A pop dos Divine Comedy é oriunda do reino da fantasia.

Fernando Sobral 10 de Setembro de 2016 às 00:30
Os Divine Comedy não são uma versão musical de "A Divina Comédia" de Dante. Nem poderiam ser. Dante apresentava o lado sombrio da humanidade de forma crua.

O grupo de Neil Hannon prefere falar-nos do mundo no meio de deliciosas orquestrações. O novo disco do grupo, "Foreverland", depois de seis anos de silêncio, é um intrincado exercício de Hannon à volta das suas referências históricas, seja Catarina, a Grande (da Rússia), Napoleão Bonaparte, Voltaire ou Diderot. É um disco culto. Como ele canta: "Let’s talk about Catherine the Great, let’s talk of love and the power of the state". "Napoleon Complex" abre o disco, celebrando um general que era bastante baixo, mas cujos sonhos de grandeza eram enormes. E, depois, há temas que enchem os ouvidos e o coração, como "Funny Peculiar", onde é impossível não encontrarmos ecos da mestria criativa de Cole Porter, a excelsa "Catherine the Great", ou "How Can You Leave Me On My Own", uma canção sobre alguém que busca desesperadamente o amor e que é pautada por um piano envolvente. Este é um disco de um grupo maduro e de um criador no seu máximo momento, 26 anos depois de ter chegado pela primeira vez aos discos.

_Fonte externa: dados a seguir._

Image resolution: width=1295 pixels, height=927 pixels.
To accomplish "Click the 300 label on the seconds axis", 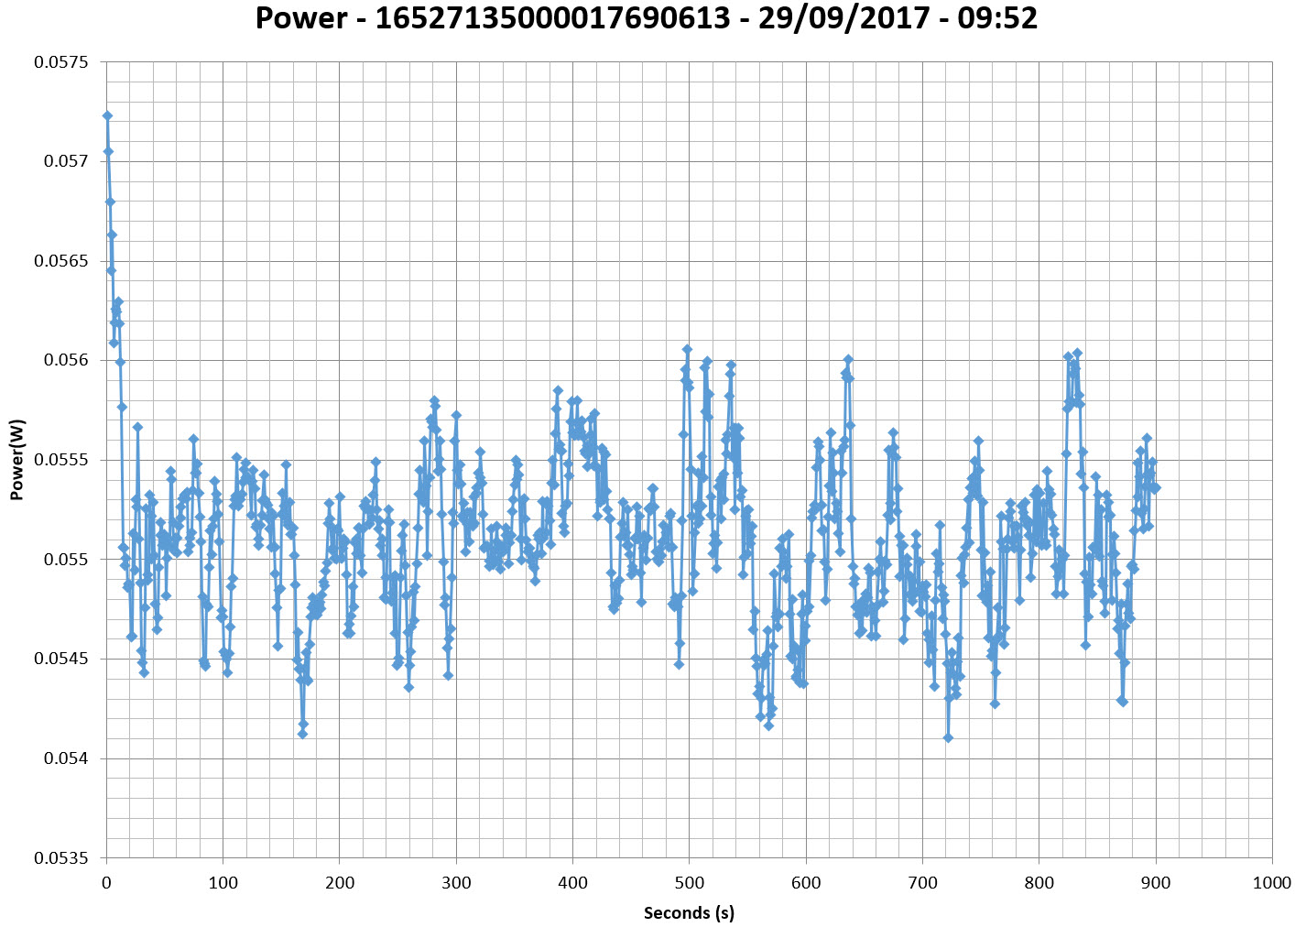I will [x=456, y=883].
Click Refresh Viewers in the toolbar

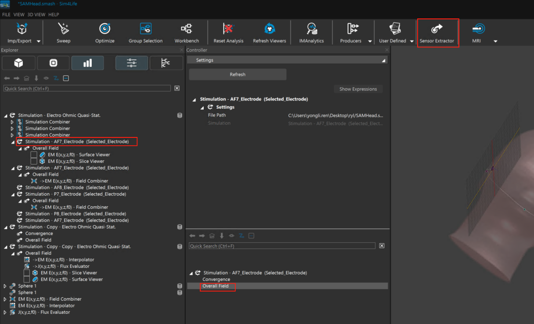[x=269, y=29]
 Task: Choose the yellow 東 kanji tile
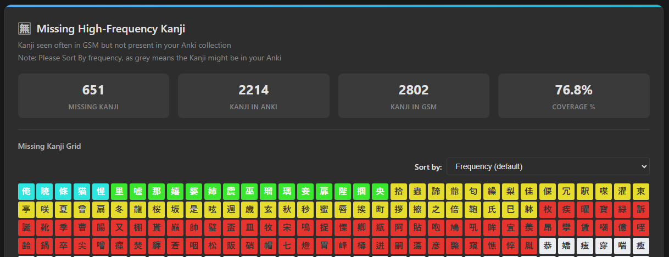tap(640, 192)
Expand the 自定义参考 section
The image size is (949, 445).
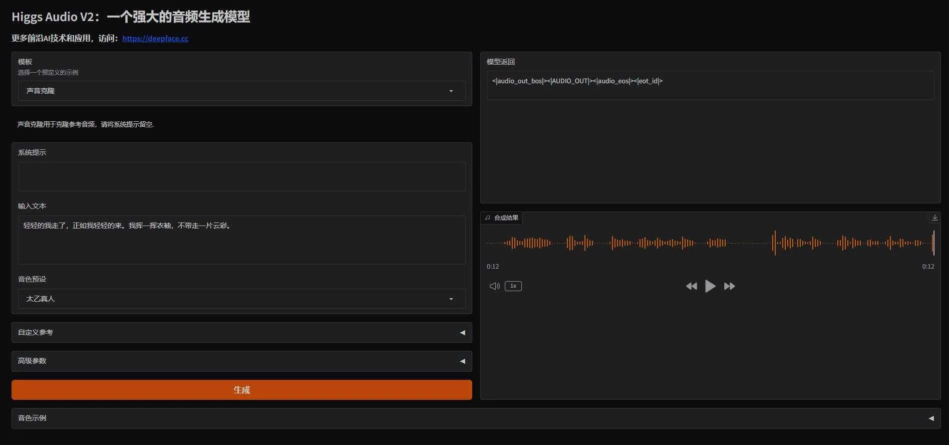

A sua música continua a ser diferente daquilo que outros fazem e isso é a sua melhor referência.

A pop dos Divine Comedy é oriunda do reino da fantasia e veste-se do melhor que a música popular foi criando ao longo dos anos, criando uma comédia sonora muito própria. Está cheia de memórias que nos empolgam a todos. Talvez por isso o grupo tenha sobrevivido tanto tempo. E ainda bem que assim foi.